Continuous Glucose Monitors (CGM) and Closed Loop System
Continuous sensing of bodily analytes within the interstitial fluid of the subcutaneous (SC) tissue is described, for example, in U.S. Pat. Nos. 5,390,671, 5,391,250, 5,482,473, 5,299,571, and 6,565,509, the contents of all of which are hereby incorporated by reference in their entireties. These sensing devices each includes, in some embodiments, a subcutaneous probe and a sensing unit that contains a processing unit and energy supply. In previously filed U.S. patent application Ser. No. 11/706,606, entitled “Systems and methods for sensing analyte and dispensing therapeutic fluid”, the content of which is hereby incorporated by reference in its entirety, an insulin dispenser and a glucose sensor are disclosed that are contained within one skin adhered unit that is provided with a reusable part and a disposable part. In such a dual function device, a closed loop system may be implemented where insulin is dispenses based on, at least in part, sensed glucose levels (artificial pancreas). In some embodiments, the batteries reside in the reusable part of this dual unit.

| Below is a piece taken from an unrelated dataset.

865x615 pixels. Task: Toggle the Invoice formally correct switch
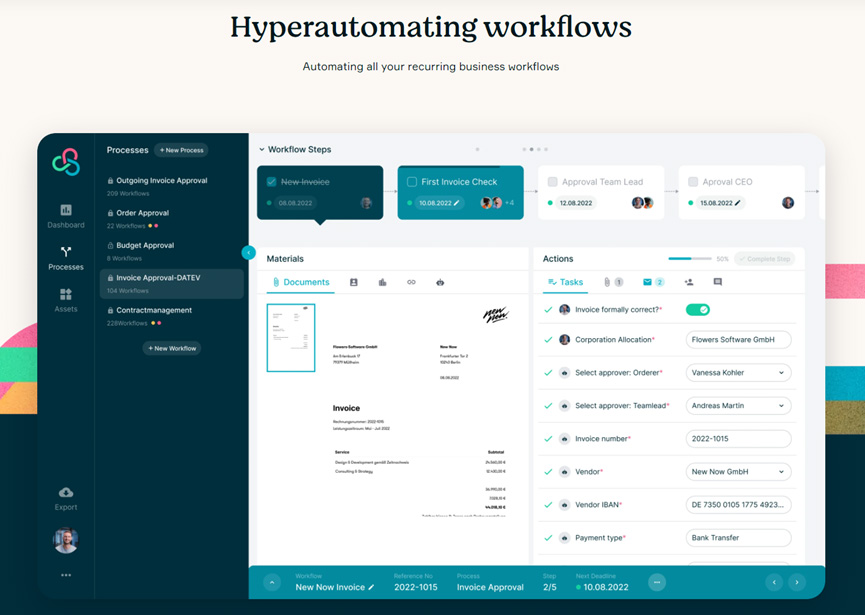click(697, 310)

Pump and Sensors Batteries Recharging
A first generation infusion pump powered by rechargeable batteries is described in U.S. Pat. No. 5,225,763 to Krohn et al., the content of which is hereby incorporated by reference in its entirety. The batteries can be recharged by a base unit connected to AC power. Under some circumstances, the pump operation of such a device might have to be suspended during charging. This may be unacceptable for, insulin pump users because stopping the delivery of insulin may be detrimental to the users' health.
Use of rechargeable batteries in second generation skin adherable pumps is of less importance because the entire device is generally disposed-of every few days (insulin pump are usually disposed-of every 2-3 days). Moreover, batteries recharging cannot be done during operation because the device is connected to the user's body.

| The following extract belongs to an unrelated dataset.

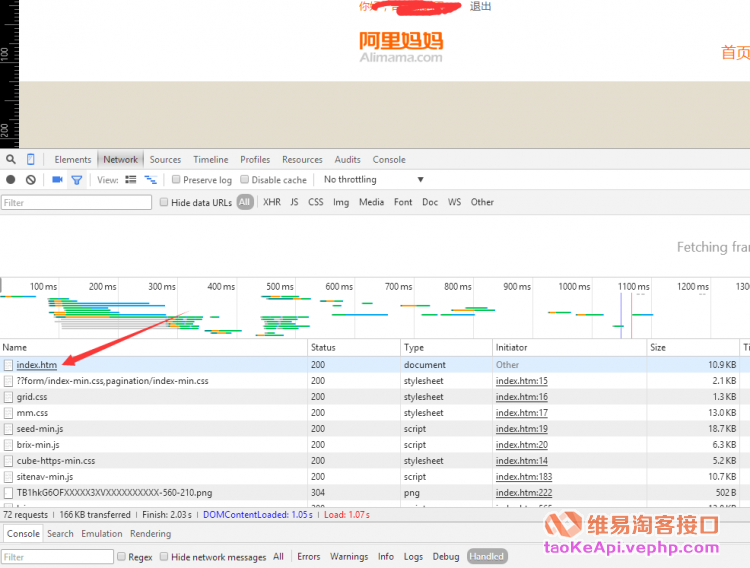Check the Disable cache option

[x=245, y=180]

In third generation devices, the skin-securable units, each comprises a reusable part and a disposable part. If the battery(ies) resides in the reusable part it can be recharged. A patient may use two reusable parts so that when one reusable part is operating the second one is being recharged.
In a continuous glucose monitor (CGM) or in a CGM with insulin dispenser that includes a reusable part and a disposable part, batteries can reside in the reusable part and be recharged when another reusable part is operating.
Pumps and Sensors Data Downloading
Pump log file, recording and maintaining information regarding insulin delivery, have to periodically be downloaded to a PC to be used, for example, in delivery programs tailoring.
A first generation insulin pump enables data downloading during pump operation is described, for example, in U.S. Pat. No. 5,376,070, the content of which is hereby incorporated by reference in its entirety. The pump may be connected to a communication station and data may be transferred from the pump using, for example, optical coupling. In embodiments of such apparatus, the user is tied, in effect, to the communication station to avoid drug delivery interruption.
Data downloading in second generation pumps may be performed wirelessly to a remote control. In the event of remote control loss or malfunction, the data stored in the pump and stored data in the remote control may be lost.
In third generation insulin pumps, having reusable and disposable parts, data transfer from one reusable part can be done while another reusable part is operating.